Die Kommunalwahl 2020 ist vorbei, die Bonner:innen haben gewählt. Inzwischen steht das vorläufige amtliche Endergebnis fest und bietet einige Überraschungen.

Bei der OB-Wahl ist im Wesentlichen das eingetreten, was viele Expert:innen im Vorfeld erwartet hatten: Amtsinhaber Ashok Sridharan (CDU) hat mit 34,5 % die meisten Stimmen geholt, gefolgt von Grünen-Kandidatin Katja Dörner mit 27,6 %. Auf Platz 3 liegt die SPD-Kandidatin Lissi von Bülow mit immerhin noch 20,2 %. Spannend ist der Vergleich zur letzten OB-Wahl im Jahr 2015: Damals hatte Grünen-Kandidat Tom Schmidt 22,1 % erreicht, also nur etwas weniger als nun Katja Dörner. Amtsinhaber Ashok Sridharan jedoch hatte damals im ersten Wahlgang souverän 50,1 % der Stimmen erhalten und seitdem somit über 15 % an Zustimmung eingebüßt.

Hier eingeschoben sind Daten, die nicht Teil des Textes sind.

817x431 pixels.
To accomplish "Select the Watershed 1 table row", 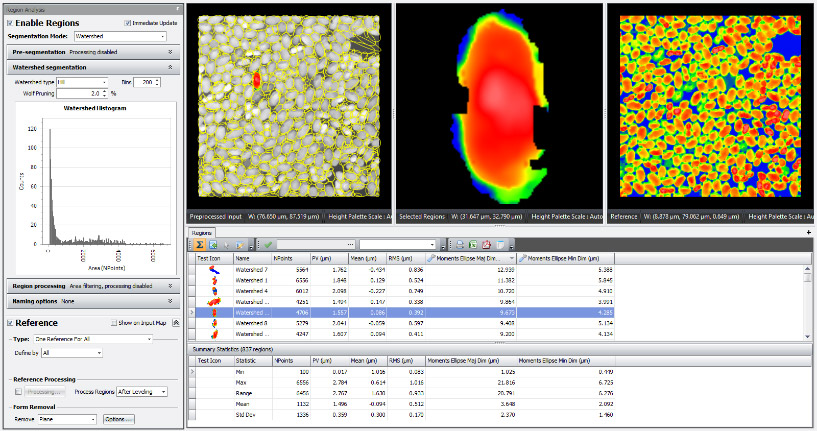I will (250, 280).
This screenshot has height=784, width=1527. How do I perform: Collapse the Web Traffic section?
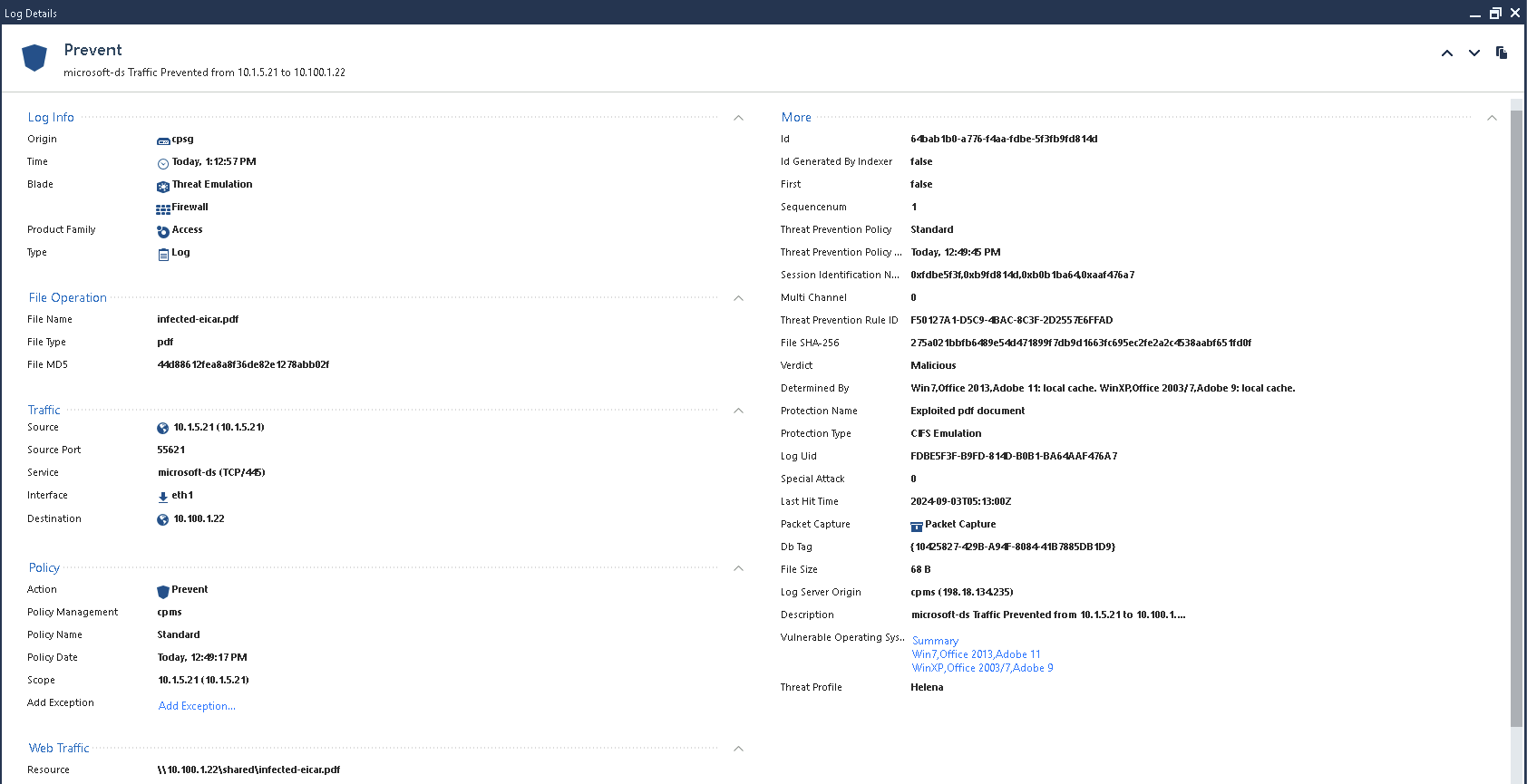[x=738, y=749]
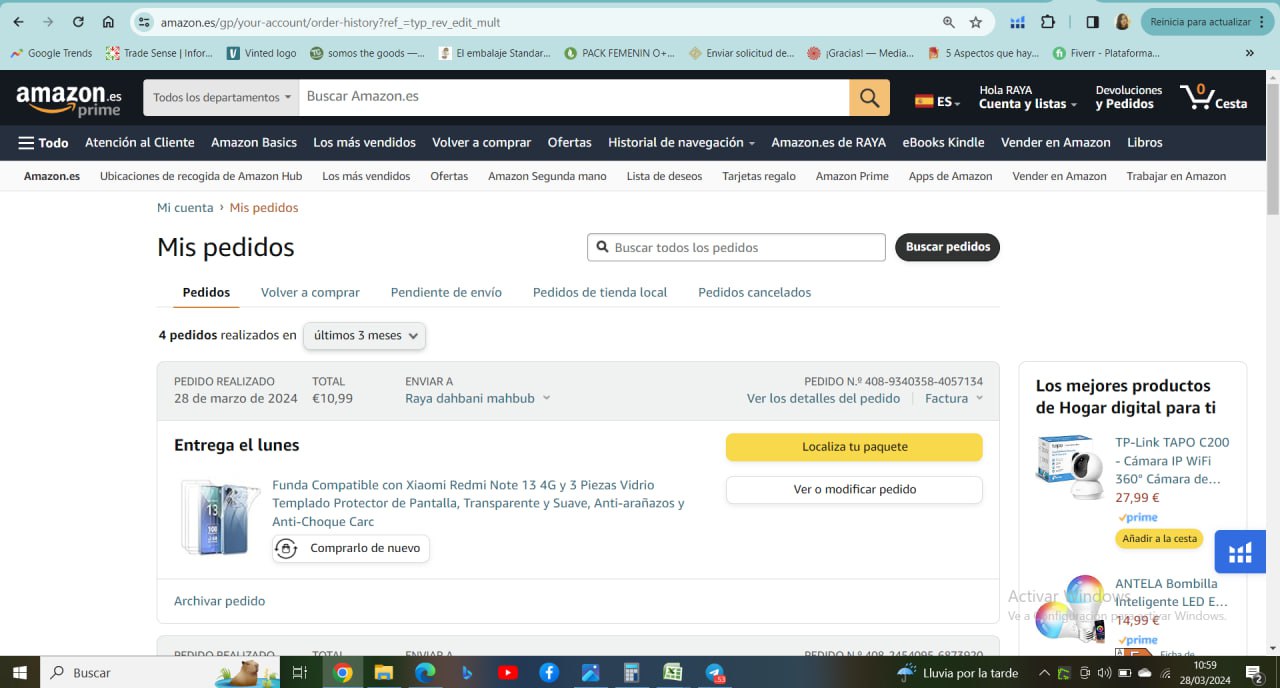The width and height of the screenshot is (1280, 688).
Task: Open the shopping cart Cesta icon
Action: coord(1213,97)
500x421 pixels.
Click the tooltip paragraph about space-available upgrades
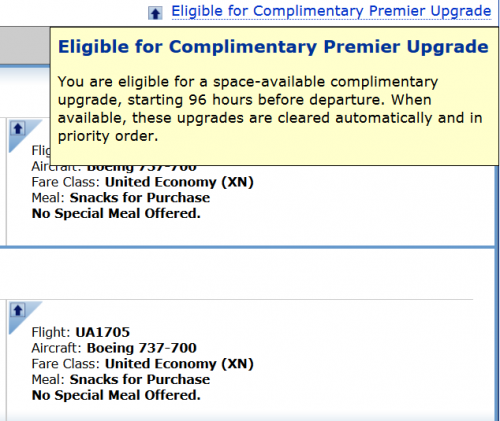270,109
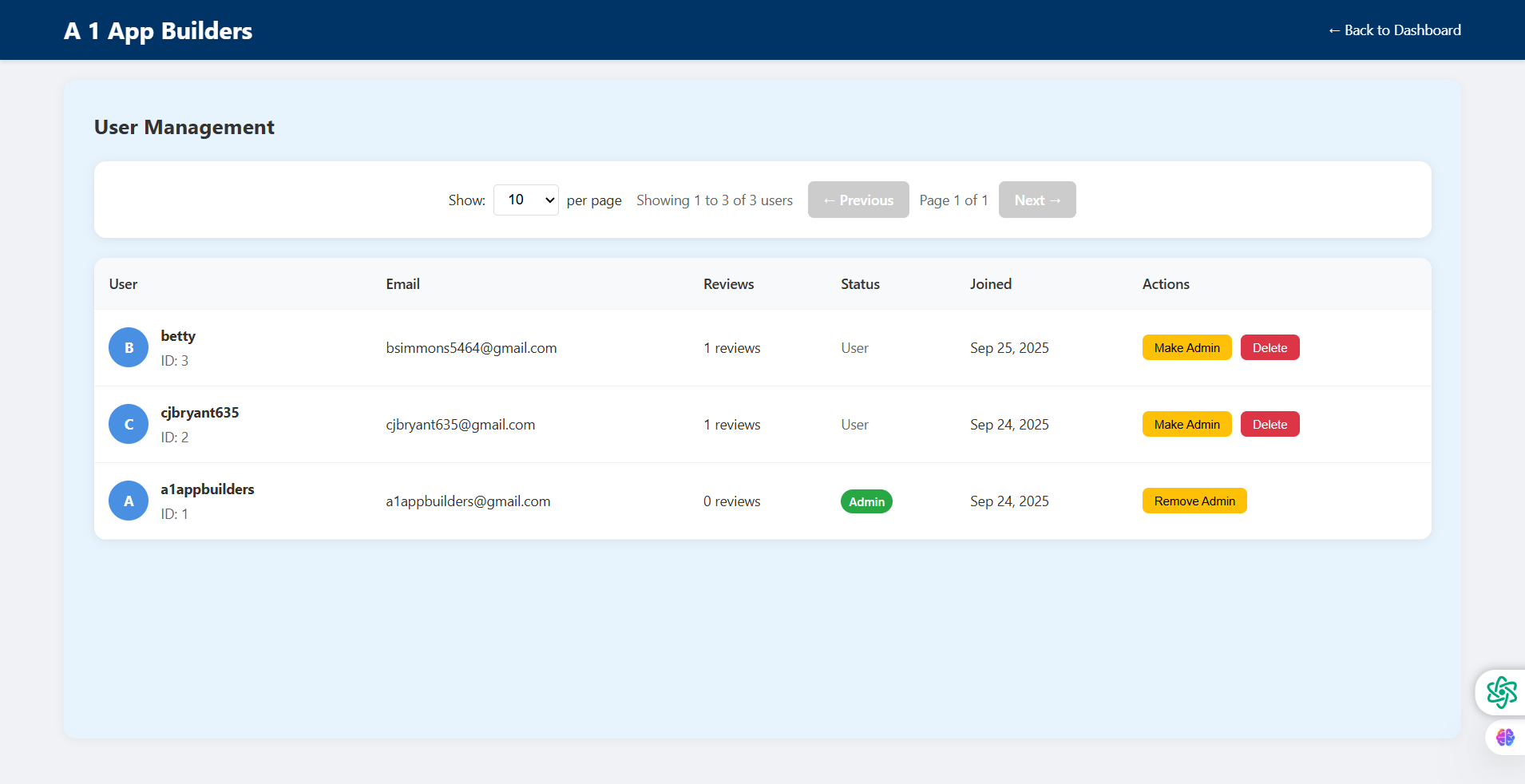The image size is (1525, 784).
Task: Click the Joined column header
Action: click(990, 284)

Stichwahl zwischen Sridharan und Dörner

In diesem Jahr hat aber niemand im ersten Wahlgang die absolute Mehrheit erreicht, also mehr als die Hälfte aller abgegebenen Stimmen auf sich vereint. Deshalb wird es am 27. September eine Stichwahl zwischen Platz eins und zwei, Sridharan und Dörner, geben. Katja Dörner hat durchaus eine realistische Chance, diese Stichwahl zu gewinnen: Wenn alle, die im ersten Wahlgang SPD oder Linke gewählt haben, sich nun hinter der Grünen-Kandidatin versammeln würden, hätte diese am Ende eine Mehrheit von knapp 53 %. Zumindest von den linken Wähler:innen dürften dies auch viele tun, nach dem der linke OB-Kandidat und Parteichef Michael Faber bereits am Wahlabend angekündigt hatte, er selbst werde auf jeden Fall für Katja Dörner stimmen. Ausschlaggebend ist damit die SPD-Wählerschaft und die Frage, wie sich Lissi von Bülow positionieren wird.

Grüne gewinnen Wahl zum Stadtrat

Nun der Blick auf die Wahl zum Stadtrat: Erstmals in der Bonner Geschichte sind die Grünen mit 27,9 % stärkste Kraft geworden, vor der CDU mit 25,7 %. Von den größeren Parteien sind die Grünen die einzigen, die im Vergleich zur letzten Ratswahl 2014 gewinnen können, nämlich rund 9 %. Die größten Verluste fährt die SPD ein, die von 23,4 % auf 15,6 % abstürzt. Die FDP verliert von 8 % auf 5 %, die CDU büßt immerhin 5 % ein. Das Bonner Wahlergebnis unterscheidet sich übrigens deutlich vom NRW-Landestrend: Während Grüne und Linke deutlich besser abschneiden als im NRW-Vergleich, die Linke erreicht in Bonn mit 6,3 % sogar fast das Doppelte des landesweiten Werts, liegen CDU, SPD, FDP und AfD in Bonn zum Teil weit unter den jeweiligen Landeswerten. Bonn ist damit aber nicht alleine, ähnlich sieht es in vielen anderen Großstädten Nordrhein-Westfalens aus.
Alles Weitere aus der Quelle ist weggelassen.